╔══

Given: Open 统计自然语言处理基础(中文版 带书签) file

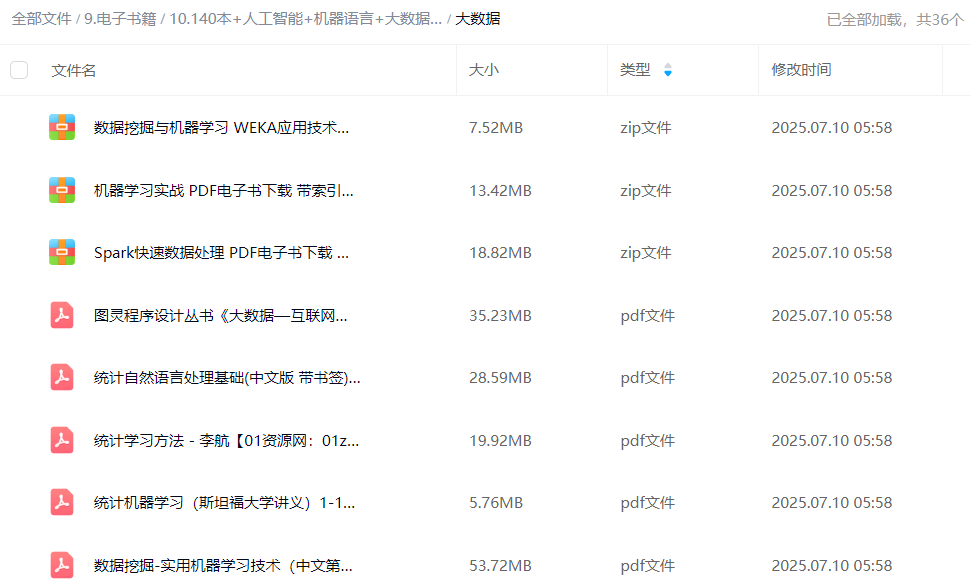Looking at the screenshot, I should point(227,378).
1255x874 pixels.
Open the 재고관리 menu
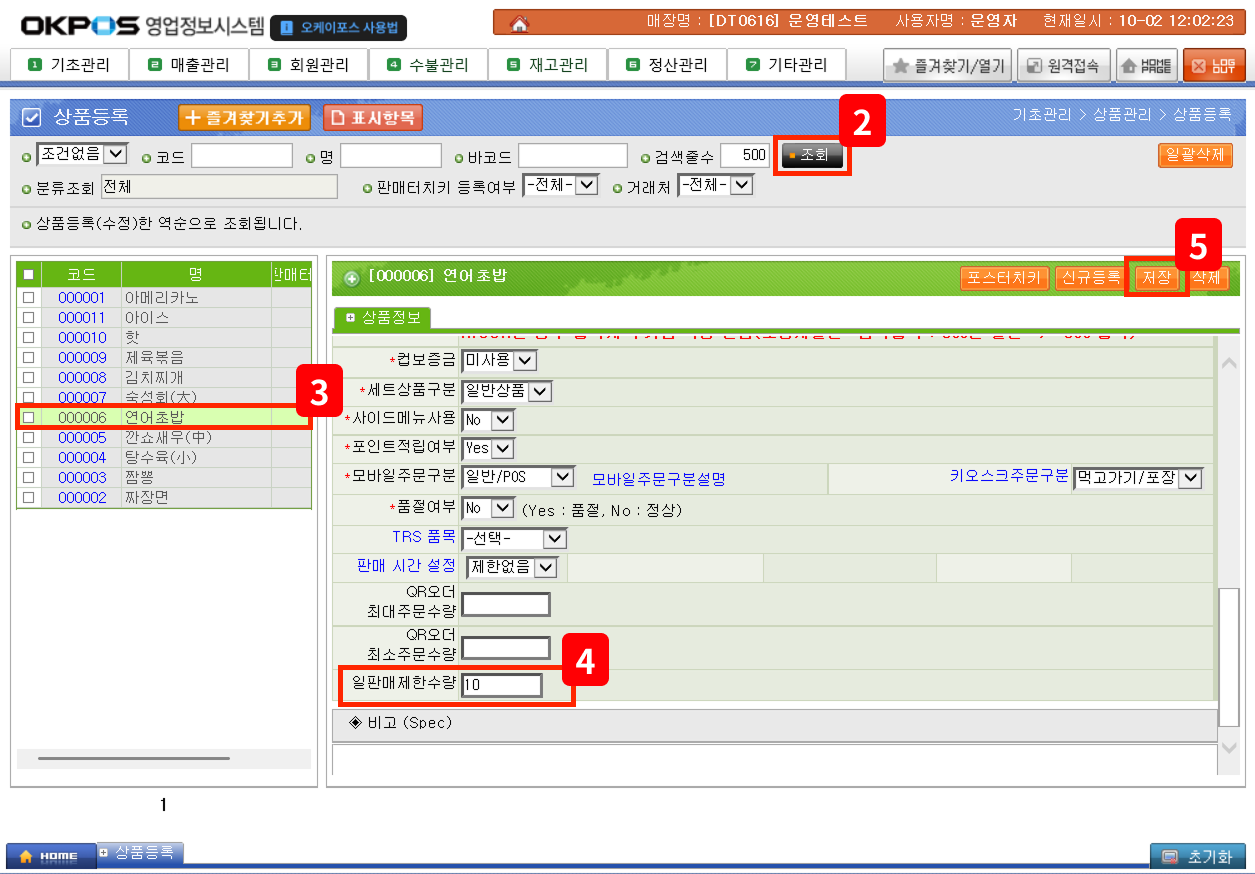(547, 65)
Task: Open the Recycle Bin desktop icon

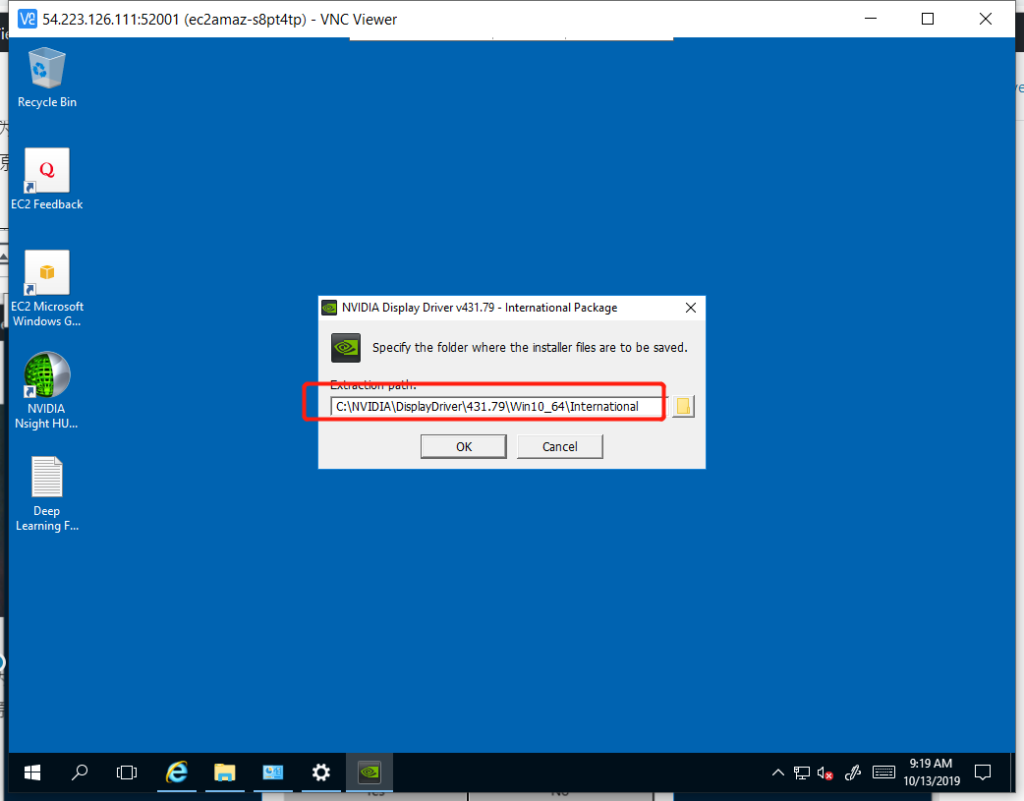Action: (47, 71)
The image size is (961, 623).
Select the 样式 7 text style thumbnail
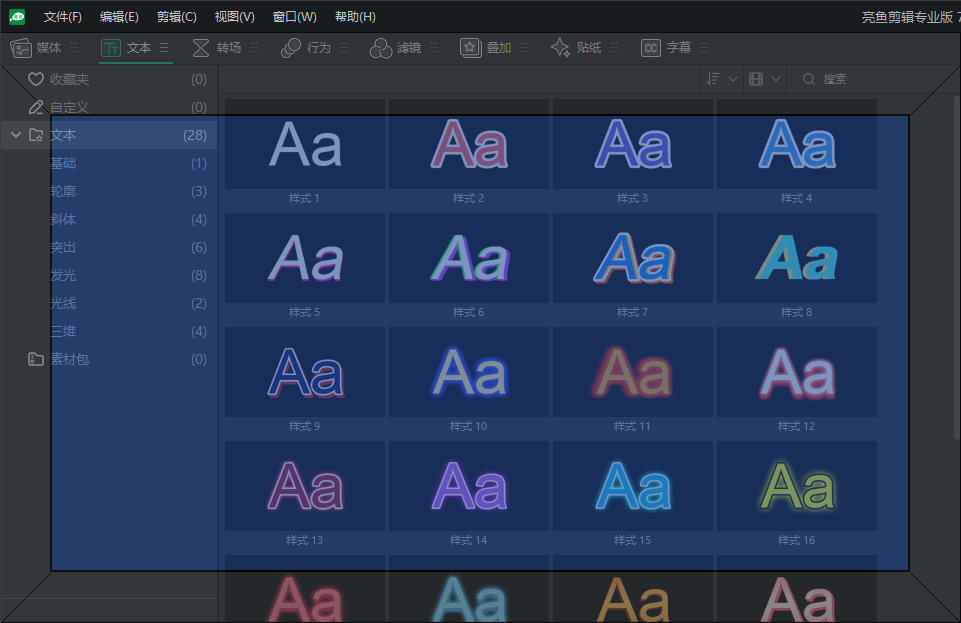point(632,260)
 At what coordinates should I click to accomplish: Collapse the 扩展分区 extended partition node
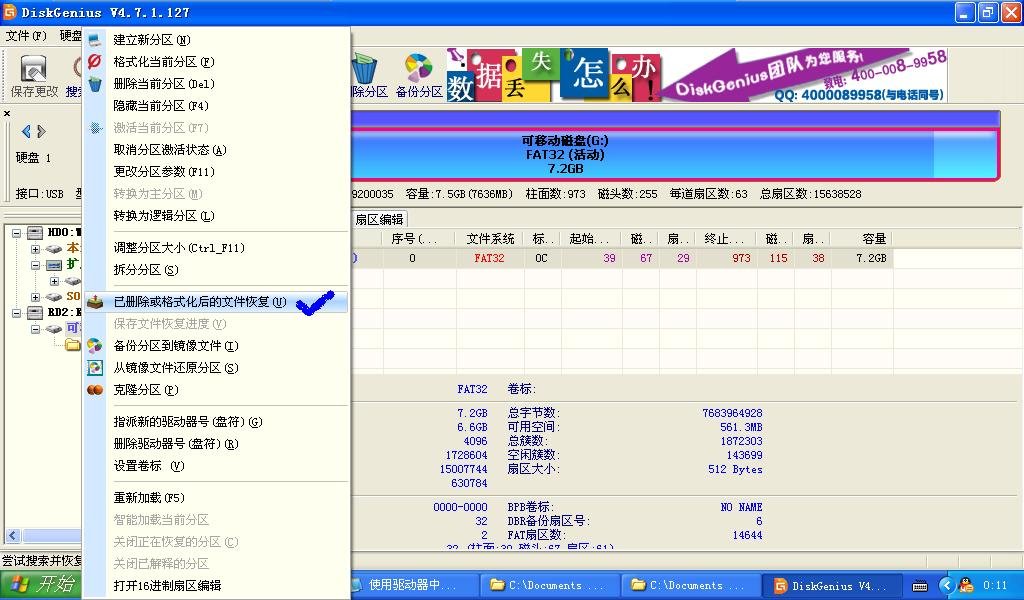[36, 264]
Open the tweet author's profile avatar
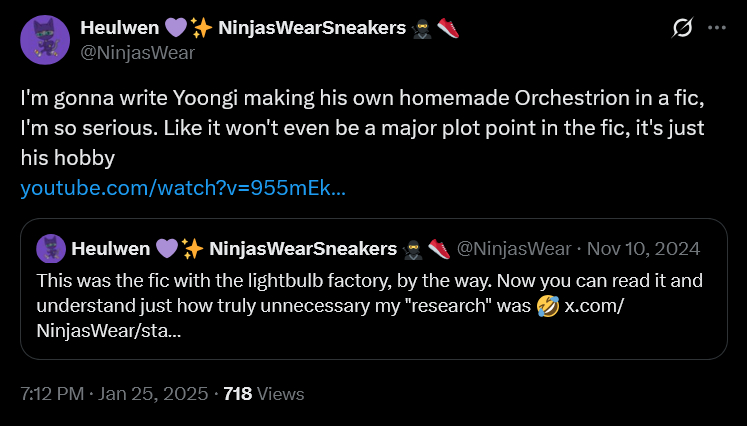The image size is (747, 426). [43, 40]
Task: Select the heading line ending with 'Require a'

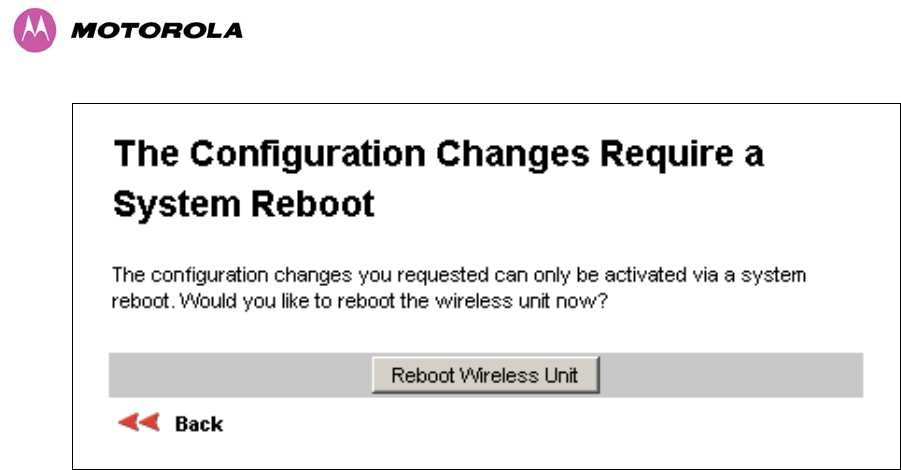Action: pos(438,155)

╚══

**REQUEST**
Reproduce every one of the records above word for word, leaving out the pictures.

**SOLUTION**
Given: Open 统计自然语言处理基础(中文版 带书签) file

Looking at the screenshot, I should point(227,378).
1255x874 pixels.
Open the 재고관리 menu
(547, 65)
Task: Open the Recycle Bin desktop icon

Action: (47, 71)
The image size is (961, 623).
Select the 样式 7 text style thumbnail
point(632,260)
 At what coordinates should I click to accomplish: Collapse the 扩展分区 extended partition node
[36, 264]
Open the tweet author's profile avatar
The image size is (747, 426). [43, 40]
Task: Select the heading line ending with 'Require a'

Action: pos(438,155)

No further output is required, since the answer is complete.